Skip site navigation (1) Skip section navigation (2)

GIN - Generalized Inverted iNdex. Try 2.

From: Teodor Sigaev <teodor(at)sigaev(dot)ru>
To: Pgsql Hackers <pgsql-hackers(at)postgresql(dot)org>
Subject: GIN - Generalized Inverted iNdex. Try 2.
Date: 2006-04-26 14:23:20
Message-ID: 444F8258.2040102@sigaev.ru (view raw or flat)
Thread:
Lists: pgsql-hackers
We (me and Oleg) are glad to present GIN to PostgreSQL. If community will agree, 
we will commit it to HEAD branch.

http://www.sigaev.ru/gin/gin.gz
http://www.sigaev.ru/gin/README.txt

Install:
% cd  pgsql
% zcat gin.gz | patch -p0
make and initdb, install tsearch2


Changes from previous patch:
* add support for tsearch2
* add 'fuzzy' limit
* fixes

README:

Gin for PostgreSQL

Gin was sponsored by jfg://networks (http://www.jfg-networks.com/)

Gin stands for Generalized Inverted Index and should be considered as a genie,
not a drink.

Generalized means that index doesn't know what operation it accelerates, it
works with strategies, defined for specific data type (read Index Method
Strategies chapter in PostgreSQL documentation). In that sense, gin is similar
to the GiST and differs from btree index, which has predefined comparison based
operations.

Inverted index is an index structure storing a (key,posting list) pairs, where
posting list is a set of documents in which key occurs (document, usually,
contains many keys). The primary goal of the Gin index is a support for
scalable full text search in PostgreSQL.

Gin is consists of a B-tree constructed over entries (ET, entries tree), where
entry is an element of indexed value ( element of array, lexeme for tsvector)
and where each tuple in the leaf pages is either pointer to B-tree over item
pointers (PT, posting tree), or list of item pointers (PL, posting list) if
tuple is small enough.

Notes: There is no delete operation for ET. The reason for this, is that from
our experience, a set of unique words of a whole collection changed very rare.
This greatly simplify code and concurrency algorithm.

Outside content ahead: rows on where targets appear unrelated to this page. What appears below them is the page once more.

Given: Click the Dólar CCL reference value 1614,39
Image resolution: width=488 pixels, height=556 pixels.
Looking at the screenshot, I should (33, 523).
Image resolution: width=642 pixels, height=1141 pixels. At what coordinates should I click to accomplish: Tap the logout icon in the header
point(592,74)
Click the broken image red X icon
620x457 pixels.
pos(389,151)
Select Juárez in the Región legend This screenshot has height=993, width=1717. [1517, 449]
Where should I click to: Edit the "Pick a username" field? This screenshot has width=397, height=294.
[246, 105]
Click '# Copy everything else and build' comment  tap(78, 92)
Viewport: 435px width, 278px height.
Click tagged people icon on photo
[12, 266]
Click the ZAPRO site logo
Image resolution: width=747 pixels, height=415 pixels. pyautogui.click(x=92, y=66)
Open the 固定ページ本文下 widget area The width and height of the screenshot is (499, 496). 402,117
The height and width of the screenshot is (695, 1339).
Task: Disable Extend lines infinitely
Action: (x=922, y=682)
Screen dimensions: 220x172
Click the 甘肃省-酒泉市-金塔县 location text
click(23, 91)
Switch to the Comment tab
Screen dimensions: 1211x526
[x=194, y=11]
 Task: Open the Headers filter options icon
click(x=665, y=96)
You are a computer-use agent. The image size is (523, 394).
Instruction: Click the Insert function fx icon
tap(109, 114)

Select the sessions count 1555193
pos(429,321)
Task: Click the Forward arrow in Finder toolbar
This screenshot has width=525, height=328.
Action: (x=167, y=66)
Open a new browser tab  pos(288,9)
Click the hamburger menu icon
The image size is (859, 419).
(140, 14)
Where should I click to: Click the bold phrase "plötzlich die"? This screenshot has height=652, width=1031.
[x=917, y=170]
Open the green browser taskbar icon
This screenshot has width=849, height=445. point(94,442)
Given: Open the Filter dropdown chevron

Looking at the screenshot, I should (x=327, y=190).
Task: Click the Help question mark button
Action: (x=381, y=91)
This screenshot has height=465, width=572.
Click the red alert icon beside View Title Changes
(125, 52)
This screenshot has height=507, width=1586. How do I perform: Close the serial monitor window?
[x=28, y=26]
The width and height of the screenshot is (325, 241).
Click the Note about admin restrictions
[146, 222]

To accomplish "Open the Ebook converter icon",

Gin comes with built-in support for one dimensional arrays ( integer[], text[],
no support for NULL elements) and following operations:

   * contains : value_array @ query_array
   * overlap : value_array && query_array
   * contained: value_array ~ query_array

Synopsis

=# create index txt_idx on aa using gin(a);

Features

   * Concurrency
   * WAL-logging (recoverable)
   * user-defined opclass, the scheme is similar to GiST
   * optimized index creation (make use of maintenance_work_mem to accumulate
     postings in memory)
   * tsearch2 opclass
   * soft upper limit of the returned results set using GUC variable
     gin_fuzzy_search_limit

Gin fuzzy limit

There are often situations, when full text search returns a very big set of
results, which is very difficult to manage, since reading tuples from disk and
their ordering could takes a lot of time, which is unacceptable for the
production (notice, that search itself is very fast). Such queries are usually
contain very frequent lexemes, so results are not very helpful. To facilitate
execution of such queries we introduced a configurable soft upper limit of the
size of the returned set - GUC variable gin_fuzzy_search_limit, which is 0 on
default (no limitation). This subset randomly chosen from the whole result set.
Soft means that the actual number of returned results could slightly differs
from this limit, depending on the query and the quality of system random
generator. From our experience, we found that value about several thousands
(5000-20000) is ok, i.e., gin fuzzy limit will have no effects for queries
returning result set lesser than this number.

Limitations

   * no support for multicolumn indices
   * Gin doesn't uses scan->kill_prior_tuple & scan->ignore_killed_tuples
   * Gin searches entry only by equality matching, this may be improved in
     future
   * Gin doesn't supports full scan of index
   * Gin doesn't index NULL value

Gin interface

OpClass interface (pseudocode). Example for opclas is in ginarayproc.c.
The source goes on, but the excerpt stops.